> [ФРАГМЕНТ ТЕКСТА]
=-=-=

Так дергать или ложиться?
Огонек. 1998, Ноябрь
Долг чести
На моих глазах произошли события, которые иные люди могли бы оценить как пустяшные и заурядные, но я запомнил их на всю жизнь, впитал в память (лучше сказать: «втер» в нее), хотя пишу об этом впервые. Тому есть, по крайней мере, одно объяснение: был тогда неприлично молод и вообще далек от совершенства. Впрочем, кто может сегодня сказать, что далеко ушел от себя и собственного невнятного состояния в прошлом? Так или иначе, предлагаю две истории. Судьба предоставила мне редкую возможность быть их свидетелем. Читайте, если есть несколько минут свободного времени.
Начало эпическое: дело было лет тридцать назад. Писательский Дом творчества «Малеевка», самый разгар летнего сезона. Большой и красивый (по тем временам) обеденный зал. За каждым столиком четыре «седока». В тот год мне несказанно повезло, я оказался соседом замечательных литераторов: Владимира Тендрякова, Даниила Гранина и Вячеслава Иванова (с ударением на «а»; кстати, сына «того самого» Всеволода Иванова, который создал героический «Бронепоезд 14–69»). О моих соседях не без ехидства и зависти говорила писательская общественность Дома творчества: они достигли планетной известности (что было правдой) и любви «Малеевки» со всеми ее окрестностями (что тоже справедливо). Такая вот получилась рядом со мной команда. А вскоре, когда кончился срок путевки Иванова-младшего, на его место сели Виктор Некрасов со своей старенькой мамой, приехавшие из Киева, и все мы прекрасно ужились и поместились за тесным столом (Некрасов, если кто не помнит, написал «В окопах Сталинграда»).
Теперь я умолкаю: Что еще можно сказать о моих замечательных соседях, посланных мне судьбой?
Героем дальнейшего повествования был Вячеслав Иванов, которого все звали Комой, и я так звал. Кома был (и, слава Богу, есть!) человеком мягким, доброжелательным, застенчивым, обходительным и весьма достойным господином; именно так о нем отзывались мои соседи, а не я сам (мне надо было еще заслужить право награждать людей высокими оценками). Добавлю к сказанному, чтобы завершить портрет моего героя: Кома считался литератором широкого профиля: и сам писал, и прекрасно знал историю литературы, и критикой «баловался». И все это при феноменальных энциклопедических знаниях и рафинированной интеллигентности.

=-=-=

Сохранённые данные
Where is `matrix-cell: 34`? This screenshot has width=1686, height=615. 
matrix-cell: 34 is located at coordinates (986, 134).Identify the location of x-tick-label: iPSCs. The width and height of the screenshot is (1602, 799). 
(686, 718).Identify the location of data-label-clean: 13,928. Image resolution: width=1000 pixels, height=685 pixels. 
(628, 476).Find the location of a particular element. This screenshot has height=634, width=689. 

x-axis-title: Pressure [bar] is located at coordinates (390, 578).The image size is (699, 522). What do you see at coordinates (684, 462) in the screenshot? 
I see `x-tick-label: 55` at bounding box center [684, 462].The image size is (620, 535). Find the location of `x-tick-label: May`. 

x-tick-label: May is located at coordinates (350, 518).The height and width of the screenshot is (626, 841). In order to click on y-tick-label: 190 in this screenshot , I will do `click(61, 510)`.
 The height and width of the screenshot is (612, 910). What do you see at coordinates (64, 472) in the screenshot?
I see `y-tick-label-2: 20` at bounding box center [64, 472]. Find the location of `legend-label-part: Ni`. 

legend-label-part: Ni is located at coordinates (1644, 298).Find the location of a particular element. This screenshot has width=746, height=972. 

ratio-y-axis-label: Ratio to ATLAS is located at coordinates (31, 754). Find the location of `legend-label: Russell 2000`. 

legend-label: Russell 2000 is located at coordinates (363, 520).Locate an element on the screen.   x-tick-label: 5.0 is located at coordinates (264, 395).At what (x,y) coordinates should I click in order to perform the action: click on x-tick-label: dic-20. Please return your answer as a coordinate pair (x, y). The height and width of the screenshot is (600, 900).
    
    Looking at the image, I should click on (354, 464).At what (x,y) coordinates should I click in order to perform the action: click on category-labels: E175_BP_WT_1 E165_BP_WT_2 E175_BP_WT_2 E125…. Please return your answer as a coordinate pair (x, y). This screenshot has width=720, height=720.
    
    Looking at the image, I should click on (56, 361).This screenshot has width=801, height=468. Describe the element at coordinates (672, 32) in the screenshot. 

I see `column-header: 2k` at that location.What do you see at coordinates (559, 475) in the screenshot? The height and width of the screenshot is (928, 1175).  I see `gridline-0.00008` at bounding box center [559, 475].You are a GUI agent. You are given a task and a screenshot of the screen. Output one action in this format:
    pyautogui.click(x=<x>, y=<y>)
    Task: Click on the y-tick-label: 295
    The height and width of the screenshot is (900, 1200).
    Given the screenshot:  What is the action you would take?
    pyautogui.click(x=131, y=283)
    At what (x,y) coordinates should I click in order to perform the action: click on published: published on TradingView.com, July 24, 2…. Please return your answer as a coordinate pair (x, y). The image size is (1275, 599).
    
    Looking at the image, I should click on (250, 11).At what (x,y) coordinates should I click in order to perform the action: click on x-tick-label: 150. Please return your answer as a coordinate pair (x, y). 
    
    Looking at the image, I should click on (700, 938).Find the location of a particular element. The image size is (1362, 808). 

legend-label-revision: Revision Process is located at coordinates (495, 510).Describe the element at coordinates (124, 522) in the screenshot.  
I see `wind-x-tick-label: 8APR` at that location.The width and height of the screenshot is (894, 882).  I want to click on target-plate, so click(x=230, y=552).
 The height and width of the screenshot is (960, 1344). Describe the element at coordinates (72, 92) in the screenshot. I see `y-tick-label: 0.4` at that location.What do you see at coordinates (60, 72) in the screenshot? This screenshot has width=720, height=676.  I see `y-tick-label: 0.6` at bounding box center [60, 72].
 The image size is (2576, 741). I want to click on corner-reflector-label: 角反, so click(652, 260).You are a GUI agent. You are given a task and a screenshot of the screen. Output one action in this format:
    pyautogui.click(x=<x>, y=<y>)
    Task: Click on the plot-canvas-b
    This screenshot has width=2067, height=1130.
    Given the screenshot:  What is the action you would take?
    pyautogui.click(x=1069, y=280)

=-=-=

> [ЗАДАНИЕ]
Перепишите отрывок из воспоминаний о «Малеевке» от слов «Теперь я умолкаю: Что» до слов «и рафинированной интеллигентности.» и замените в нём «застенчивым» на «скромным».

> [РЕЗУЛЬТАТ]
Теперь я умолкаю: Что еще можно сказать о моих замечательных соседях, посланных мне судьбой?
Героем дальнейшего повествования был Вячеслав Иванов, которого все звали Комой, и я так звал. Кома был (и, слава Богу, есть!) человеком мягким, доброжелательным, скромным, обходительным и весьма достойным господином; именно так о нем отзывались мои соседи, а не я сам (мне надо было еще заслужить право награждать людей высокими оценками). Добавлю к сказанному, чтобы завершить портрет моего героя: Кома считался литератором широкого профиля: и сам писал, и прекрасно знал историю литературы, и критикой «баловался». И все это при феноменальных энциклопедических знаниях и рафинированной интеллигентности.